==== Selected text

Retiring Reports & Deleting Dashboards

  |  December 5, 2013   |  Comments

Remember when you were first bit by the analytics bug? That joy of insight discovery? That feeling of being a data detective, uncovering the obvious because you knew just where to look and from which direction?

shutterstock-130609865Remember when you were first bit by the analytics bug? That joy of insight discovery? That feeling of being a data detective, uncovering the obvious because you knew just where to look and from which direction?

Those were sweet times... until you woke up one morning and discovered that you and your team now spend the majority of your waking lives cranking out reports. You dream of the day you can dive back into that data mine and unearth shiny, new nuggets of insight.

Once Upon a Time

I don't remember where I read the story. It's not mine and is apocryphal, but illustrative... and it goes something like this:

A new manager of the finance department tells his crew one Monday morning that they were to stop preparing reports and to not send out anything for two weeks.

After a moment of stunned silence, the staff rebels.

"Are you mad?"

"The whole company will come to a halt."

"They'll come after us with torches and pitchforks!"

"Your opposition is noted and if there is any blow-back, I will take all the blame for making this decision over your recorded objections."

"But what will we do?"

"Well, we've been talking about updating some of our equipment and cleaning this place up ... we might even take Friday off."

"But, but, but...."

"Then we are agreed. As of this moment, no more reports go out the door until further notice."

The mood is a strange mixture of fear, uncertainty and evil fun. They were instructed to be naughty!

========

**Written exercise 1:** Turn the rows into a numbered list, starting at the row that contains "Task: Switch to 周线 weekly chart period" and running down through the last row. Skip any blank lines.

==== Excerpted records

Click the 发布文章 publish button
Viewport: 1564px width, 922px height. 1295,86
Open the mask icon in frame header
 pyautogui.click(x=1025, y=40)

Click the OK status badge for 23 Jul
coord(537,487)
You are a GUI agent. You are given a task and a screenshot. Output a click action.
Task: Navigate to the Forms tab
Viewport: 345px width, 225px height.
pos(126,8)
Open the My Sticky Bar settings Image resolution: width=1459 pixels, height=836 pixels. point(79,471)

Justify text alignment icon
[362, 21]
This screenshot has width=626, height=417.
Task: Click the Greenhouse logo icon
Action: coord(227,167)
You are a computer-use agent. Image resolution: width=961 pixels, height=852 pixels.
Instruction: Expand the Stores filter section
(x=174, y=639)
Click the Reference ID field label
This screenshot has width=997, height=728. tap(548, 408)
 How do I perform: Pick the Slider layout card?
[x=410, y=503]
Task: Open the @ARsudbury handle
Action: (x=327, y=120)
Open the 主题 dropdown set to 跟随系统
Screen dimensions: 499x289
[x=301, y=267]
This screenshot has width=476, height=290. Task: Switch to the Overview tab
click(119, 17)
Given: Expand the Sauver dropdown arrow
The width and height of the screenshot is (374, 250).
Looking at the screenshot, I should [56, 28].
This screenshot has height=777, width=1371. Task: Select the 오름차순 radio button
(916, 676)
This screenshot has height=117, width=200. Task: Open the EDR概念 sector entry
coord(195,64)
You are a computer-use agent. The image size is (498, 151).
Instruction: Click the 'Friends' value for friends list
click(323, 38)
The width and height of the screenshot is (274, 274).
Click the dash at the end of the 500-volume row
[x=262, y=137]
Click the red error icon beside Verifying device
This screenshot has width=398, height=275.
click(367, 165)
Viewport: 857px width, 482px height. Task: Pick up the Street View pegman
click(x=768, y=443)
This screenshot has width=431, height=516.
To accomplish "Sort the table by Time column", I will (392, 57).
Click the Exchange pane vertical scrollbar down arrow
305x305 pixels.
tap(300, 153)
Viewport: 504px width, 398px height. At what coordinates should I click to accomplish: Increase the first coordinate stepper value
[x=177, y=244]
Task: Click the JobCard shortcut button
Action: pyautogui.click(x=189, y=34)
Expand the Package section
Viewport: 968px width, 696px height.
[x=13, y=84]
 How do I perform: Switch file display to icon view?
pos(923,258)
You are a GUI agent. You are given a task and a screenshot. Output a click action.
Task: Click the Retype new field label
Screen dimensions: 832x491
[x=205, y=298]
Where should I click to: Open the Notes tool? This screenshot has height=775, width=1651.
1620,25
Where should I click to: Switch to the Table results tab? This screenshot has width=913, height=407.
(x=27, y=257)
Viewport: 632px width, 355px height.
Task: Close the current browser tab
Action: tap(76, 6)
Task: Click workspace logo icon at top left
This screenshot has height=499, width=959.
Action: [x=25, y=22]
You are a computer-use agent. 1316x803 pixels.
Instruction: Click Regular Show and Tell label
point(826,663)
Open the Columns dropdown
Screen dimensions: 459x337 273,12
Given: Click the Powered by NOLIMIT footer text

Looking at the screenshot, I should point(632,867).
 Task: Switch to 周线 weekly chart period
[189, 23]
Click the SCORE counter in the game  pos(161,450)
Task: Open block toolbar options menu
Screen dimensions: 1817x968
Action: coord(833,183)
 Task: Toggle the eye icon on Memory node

========

**Written exercise 2:** Copy out everything in the post on retiring reports from "Once Upon a" down to "for two weeks.", word for word.

**Task output 1:**
1.  Task: Switch to 周线 weekly chart period
2. [189, 23]
3. Click the SCORE counter in the game  pos(161,450)
4. Task: Open block toolbar options menu
5. Screen dimensions: 1817x968
6. Action: coord(833,183)
7.  Task: Toggle the eye icon on Memory node

**Task output 2:**
Once Upon a Time

I don't remember where I read the story. It's not mine and is apocryphal, but illustrative... and it goes something like this:

A new manager of the finance department tells his crew one Monday morning that they were to stop preparing reports and to not send out anything for two weeks.